Latencies, specifically access latencies, where the DRAM is instructed to give up the goods onto the I/O pins, are expected to run to CAS-4 or CAS-5, especially in higher speed parts. As the LC article mentions, we gave up those kinds of access latencies back when we moved away from PC100 SDR SDRAM. tRAS also looks to be 8 cycles at the very minimum, given DRAM specifications from Samsung. We're used to tRAS being 8 cycles when running DDR500 speeds with current DDR, but it's common knowledge that low tRAS latencies are key to extracting maximum memory bandwidth performance on current memory controllers. Certain memory access patterns, random access mainly, will surely hurt when done on DDR-II modules, compared to DDR.
Final thoughts
The rumours of DDR-II being backwards compatible with DDR in the electrical and packaging senses are false.

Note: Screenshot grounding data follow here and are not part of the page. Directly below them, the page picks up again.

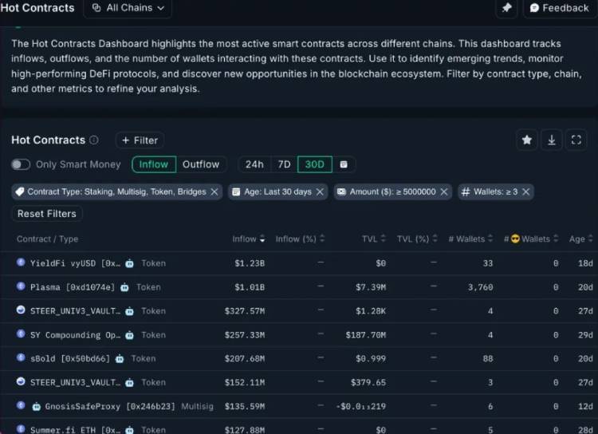
Task: Click the download export icon
Action: click(552, 140)
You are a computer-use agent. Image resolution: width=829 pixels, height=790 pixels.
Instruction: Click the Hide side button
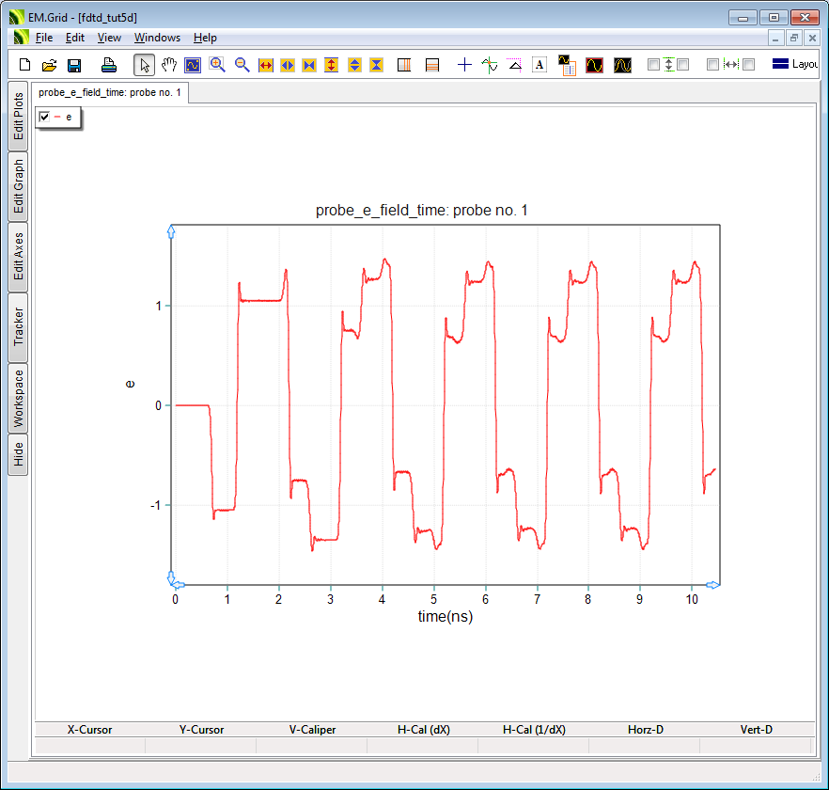click(x=19, y=455)
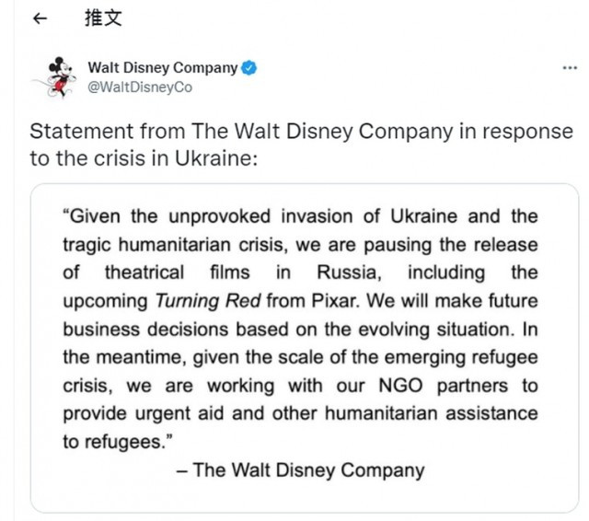Open the embedded statement image
This screenshot has height=521, width=589.
pos(305,348)
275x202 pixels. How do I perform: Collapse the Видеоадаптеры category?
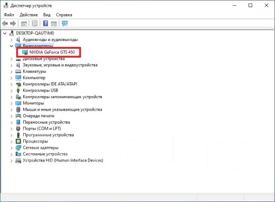click(12, 46)
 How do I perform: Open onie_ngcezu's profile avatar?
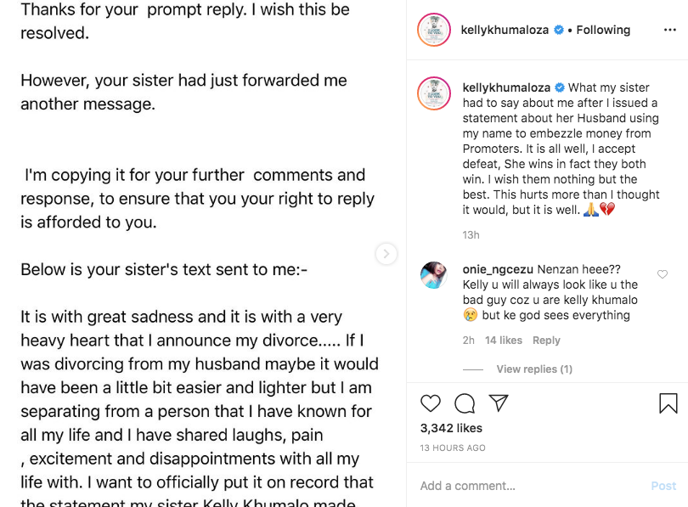[434, 276]
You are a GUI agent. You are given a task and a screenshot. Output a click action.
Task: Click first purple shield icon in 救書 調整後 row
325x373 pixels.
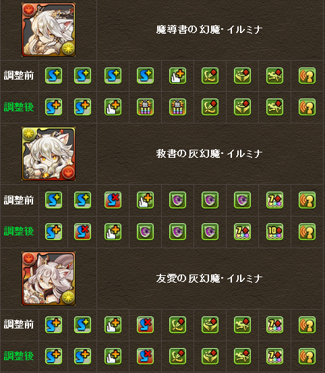click(x=145, y=232)
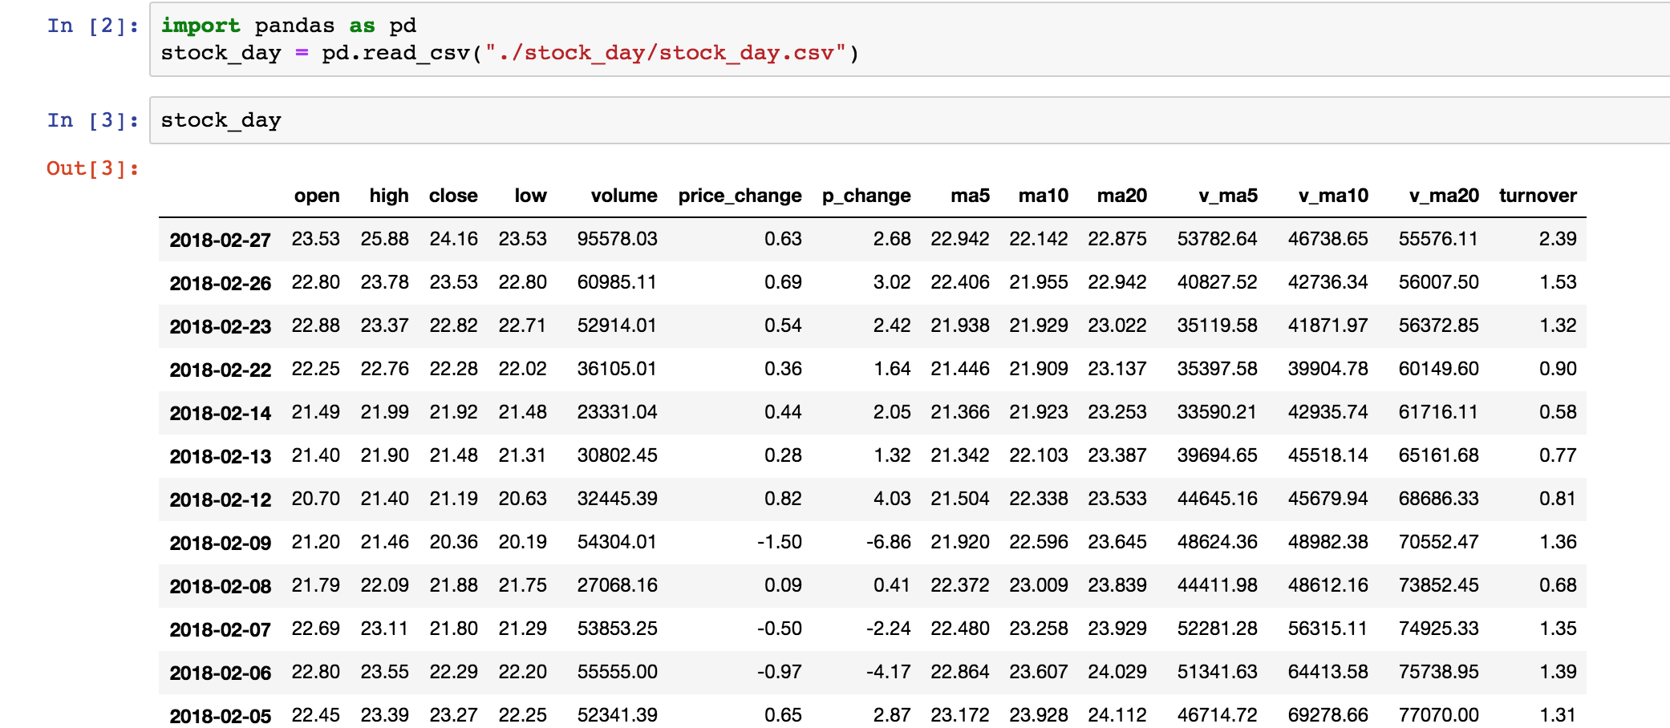Click the p_change value -6.86

click(x=888, y=542)
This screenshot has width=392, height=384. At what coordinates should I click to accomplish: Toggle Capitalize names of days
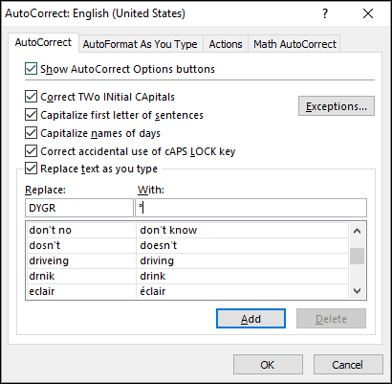click(31, 133)
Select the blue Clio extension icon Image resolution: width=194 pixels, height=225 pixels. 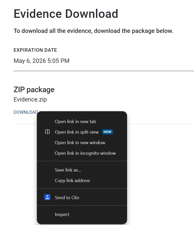click(x=47, y=197)
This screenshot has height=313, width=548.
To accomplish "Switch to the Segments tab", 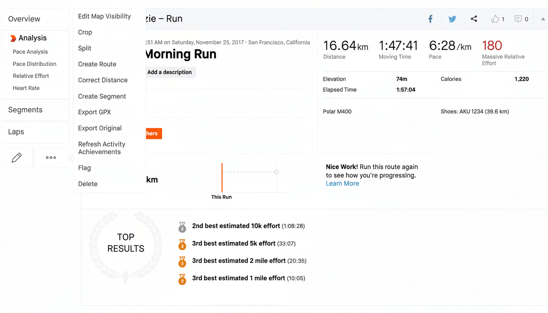I will 25,110.
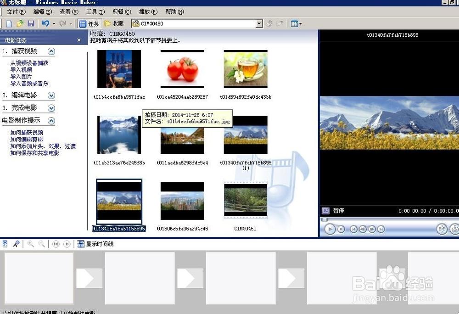Toggle the 收藏 (Collections) pane button
Screen dimensions: 459x314
coord(115,23)

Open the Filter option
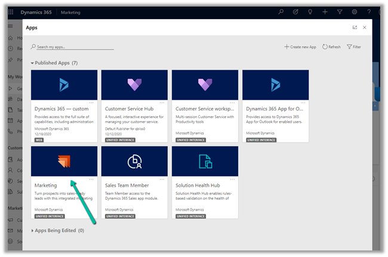pyautogui.click(x=353, y=47)
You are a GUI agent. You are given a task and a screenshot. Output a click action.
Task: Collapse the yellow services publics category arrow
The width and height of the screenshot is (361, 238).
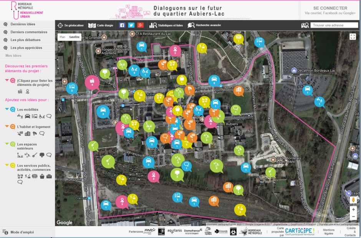coord(7,165)
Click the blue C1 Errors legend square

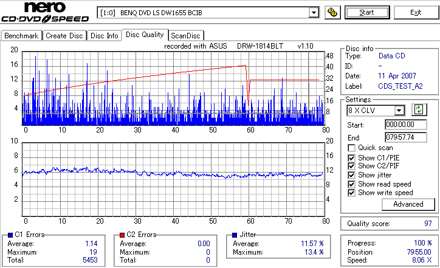point(10,235)
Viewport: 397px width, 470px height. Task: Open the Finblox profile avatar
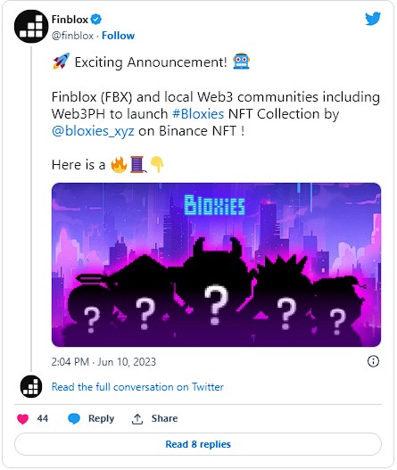[31, 27]
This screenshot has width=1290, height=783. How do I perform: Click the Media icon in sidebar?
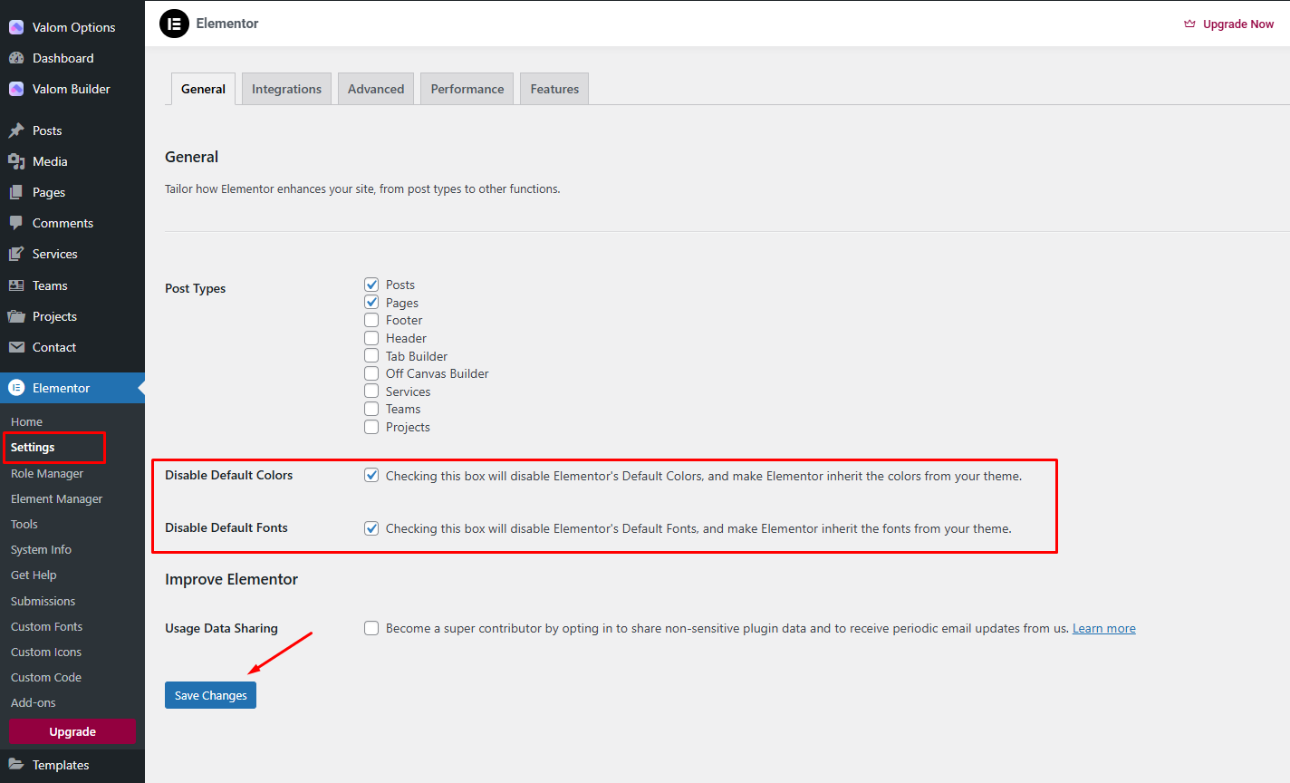coord(16,161)
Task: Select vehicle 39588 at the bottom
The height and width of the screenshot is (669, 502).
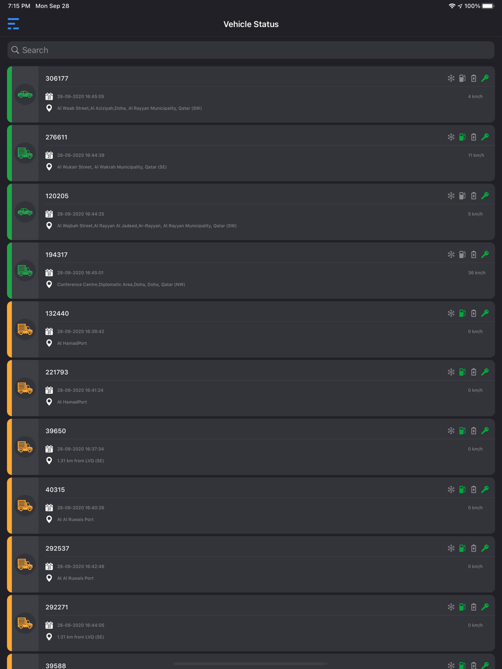Action: pos(251,661)
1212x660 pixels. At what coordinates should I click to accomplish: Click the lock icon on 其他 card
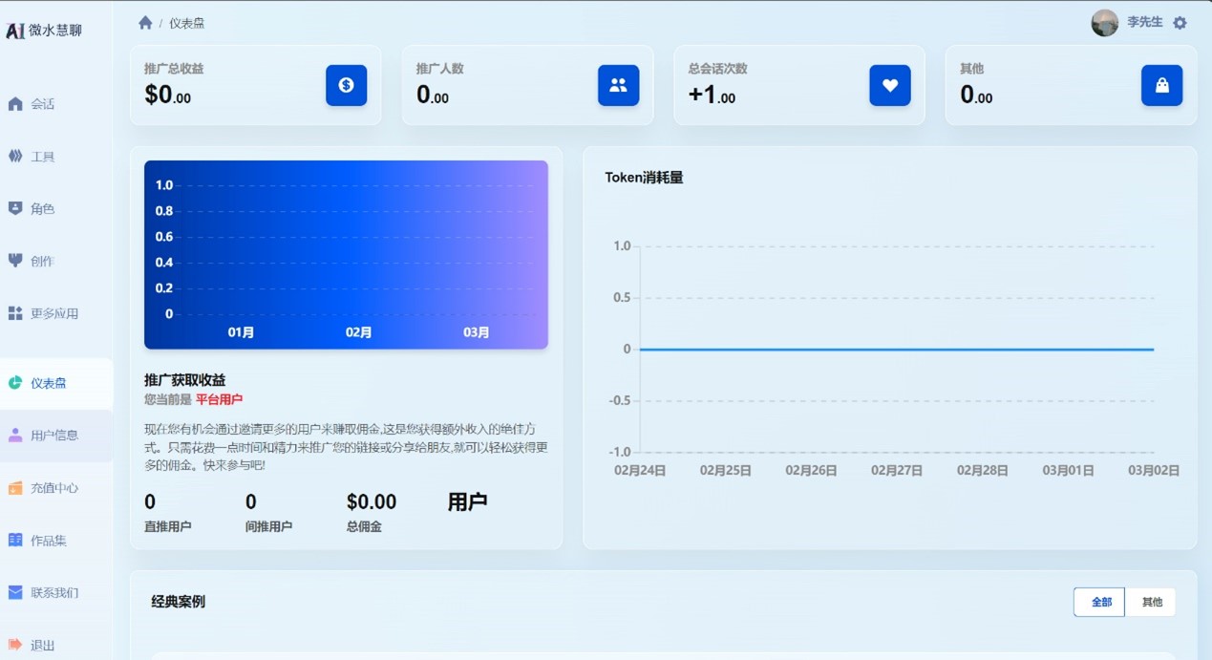tap(1161, 85)

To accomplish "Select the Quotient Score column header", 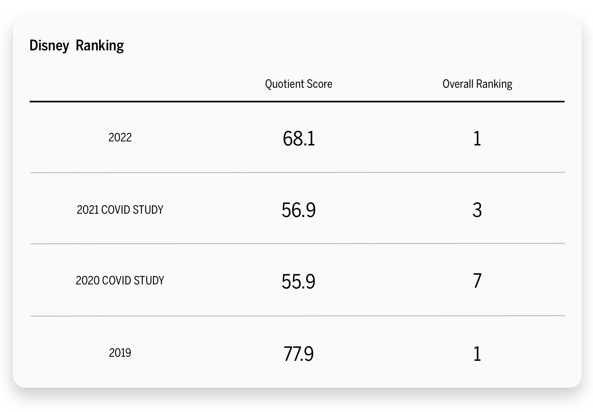I will click(299, 84).
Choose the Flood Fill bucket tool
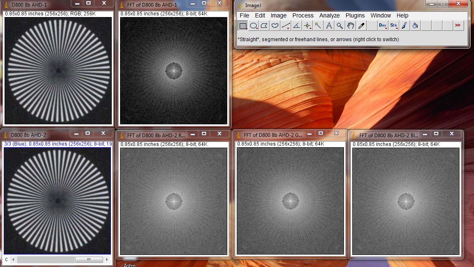Image resolution: width=474 pixels, height=267 pixels. pos(415,26)
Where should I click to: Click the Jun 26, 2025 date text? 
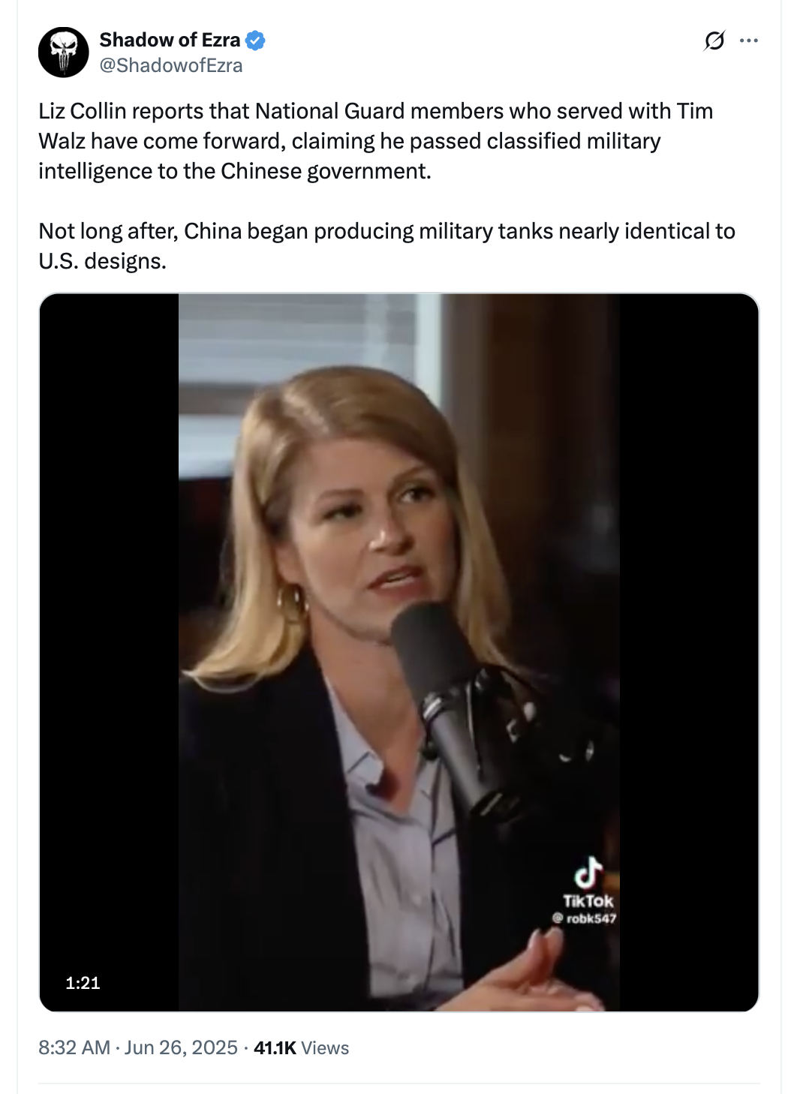coord(181,1047)
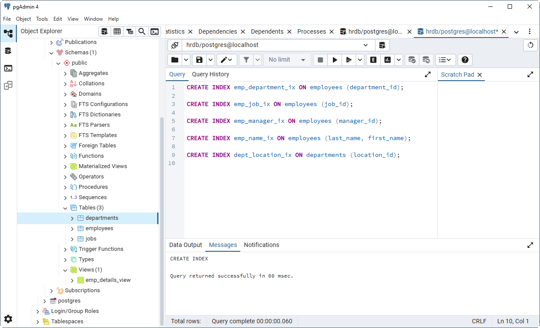This screenshot has width=540, height=328.
Task: Click the Rollback transaction icon
Action: (426, 60)
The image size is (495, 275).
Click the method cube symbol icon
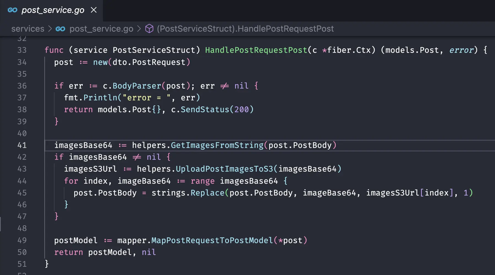pos(149,29)
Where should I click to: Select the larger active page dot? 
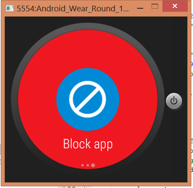coord(93,165)
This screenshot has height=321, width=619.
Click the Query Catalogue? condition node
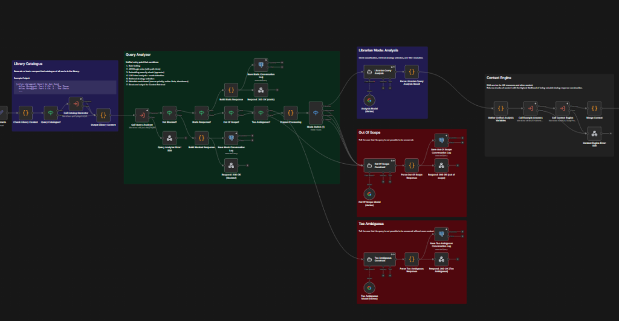[x=51, y=112]
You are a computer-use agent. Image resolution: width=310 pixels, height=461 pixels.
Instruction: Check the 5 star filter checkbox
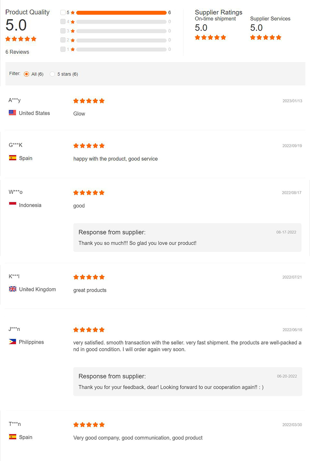coord(63,13)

DDR-II now requires more pins on the modules, despite sharing the same bus width per DIMM as DDR (64-bit/8-byte) and the signalling and DRAM voltage requirement of 1.8V (although some current DDR DRAMs run at 1.8V too, depending on manufacturer, DIMM and DRAM lineage) make the new standard wholly incompatible with the old.DDR-II will be cheaper to make, will consume less power and give off less heat, but it will also suffer from access latency issues and the usual problems with transitioning to a new memory format, especially since it doesn't fit in the same slots as before.
However, given Intel's desire to ramp up clock speed and AMD getting more and more sophisticated in their memory controller design and implementation, the need for ever more bandwidth is clear. Somebody has to feed 5GHz Prescotts and it sure won't be RAMBUS, new products with silly bandwidths or not. We'll have to wait and see before making a final judgement on performance; will memory controller design for DDR-II and the modules themselves conspire to make the access latency issue a big one that sheer bandwidth can't overcome?
Or will it turn out to be decent enough and we'll just get on with it, on the desktop at least? Looks like we'll have to, Intel are trying to force the issue. On the AMD side of the fence, don't look for them to support DDR-II on their processors in 2004 in any capacity. Who will market fragmentation hurt more? Who knows, but the inability to move DDR or DDR-II modules between systems based on the competing CPUs won't help you the consumer. It seems that IHVs will create Grantsdale boards that support plain old DDR to help smooth things over.
It's about to arrive on the Intel desktop in a big way and we'll have DDR-II modules and supporting boards to play with in the near future, to semi-evaluate performance before everything hits in Q2, so hopefully this article is of some use to you in thinking about the transition and what it means for memory performance in the future.